The language you use on your site and promotional pieces, and the type of work you show, communicate to your prospects. Be sure to target your ideal client through both what you way and what you show.
Who do you most want to work with? Select no more than half a dozen prospects to reach out to at first. Keep the number low so that it’s a manageable group and you can customize your message and easily track responses. You can add or replace prospects down the road.
Begin connecting with your selected prospects on social media, email, and networking events. Post your work, blog articles and quotes using hashtags they follow. Reply to their social posts. Add useful comments on their blogs and videos.

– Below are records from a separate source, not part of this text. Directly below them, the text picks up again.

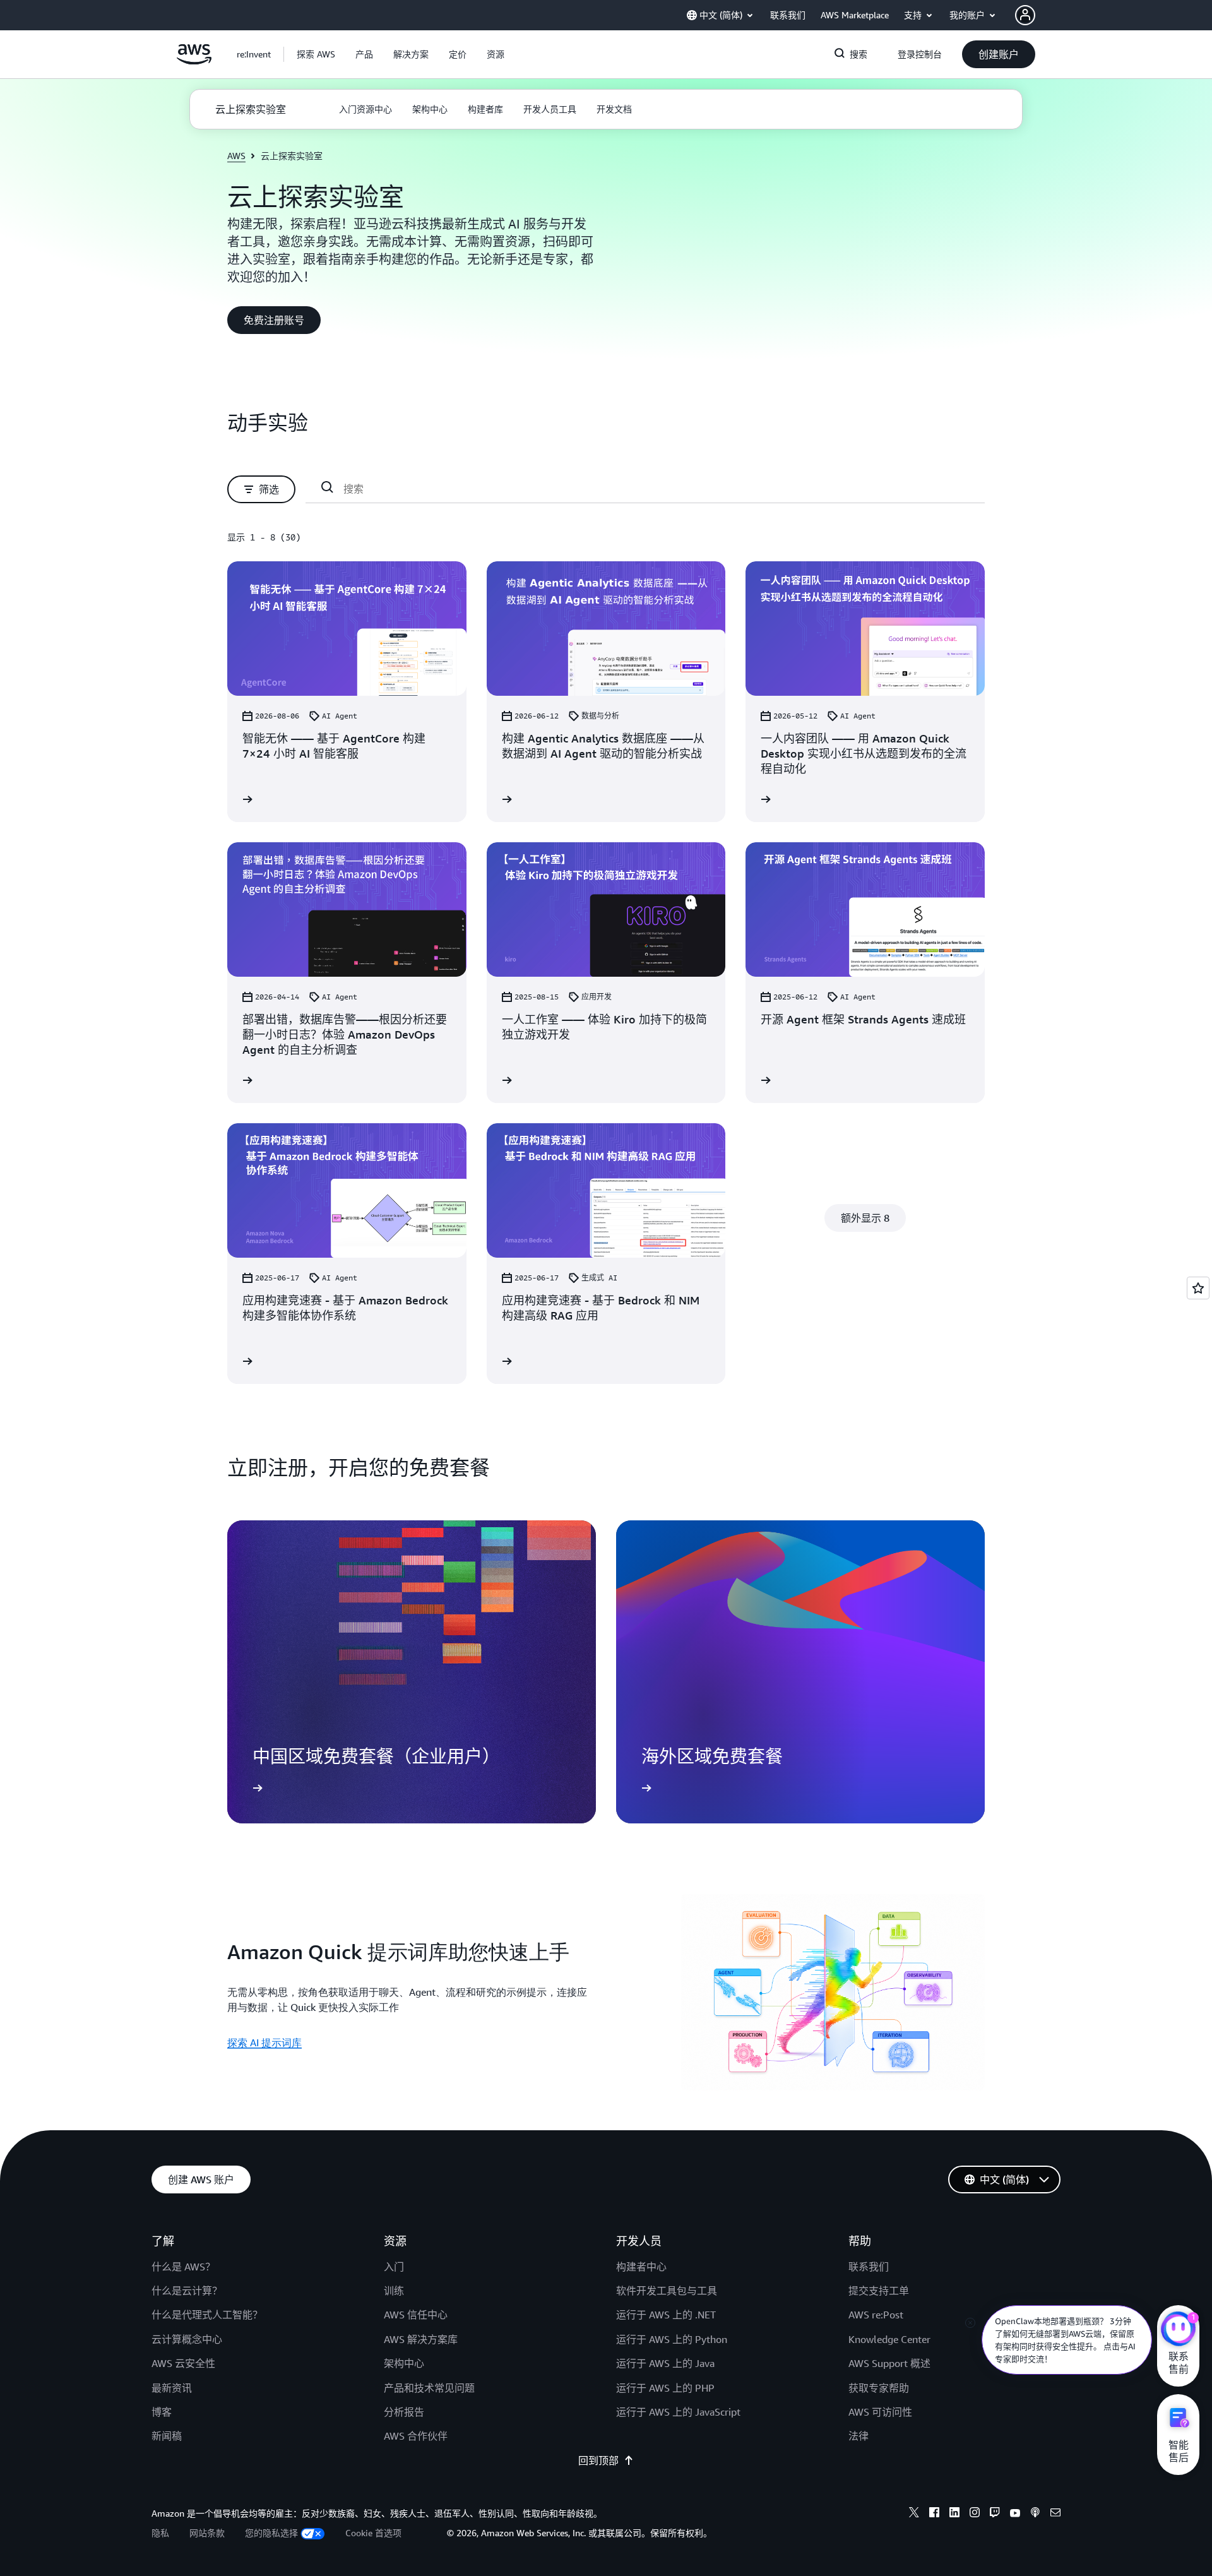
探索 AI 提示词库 (264, 2042)
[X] (914, 2514)
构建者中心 (641, 2266)
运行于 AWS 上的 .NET (666, 2314)
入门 (394, 2266)
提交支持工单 (878, 2290)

Develop an outreach campaign
Promote your work through direct mail and email.
Reach out directly. Send a customized email to each ideal prospect on your shortlist. Address their pain points, and share how you’ve solved similar problems for other clients.
A campaign is not a one-hit effort; it’s a series of related messages. Plan a campaign of emails, direct mailers and social media posts that you’ll send out over the next 6-12 months. For email, you’ll need to test the waters to figure out the best frequency.
With agencies and art buyers, sending promos is a normal and expected course of business. It’s common for freelancers to send a promo every 3 months. You may never hear anything unless they have a project to discuss with you. Keep sending your promos on a regular basis however, because you never know when they’ll have just the project for you. If they don’t have your promo on hand, they can’t match you to a project.
It’s different when reaching out to businesses and organizations. You can send more frequently in a shorter period of time. For example, you can send an email once a week for 3 months. The emails will serve you better if they are not exactly the same each time, but sequentially present a different aspect of your message or reason they should work with you. Plan a campaign carefully in advance.
Keeping a small list allows you the ability to customize your outreach to each one.
Respond respectfully to any feedback you receive. If someone does not want to hear from you, remove them from your list, and replace them with another prospect.
By identifying your ideal type of client, you can be strategic in who you work with. You can avoid many of the typical problem clients types — high-demand, discount-demanding, never satisfied and very fond of scope creep — that freelancers so often encounter. When you’re strategic, you are in control and can take better care of your business.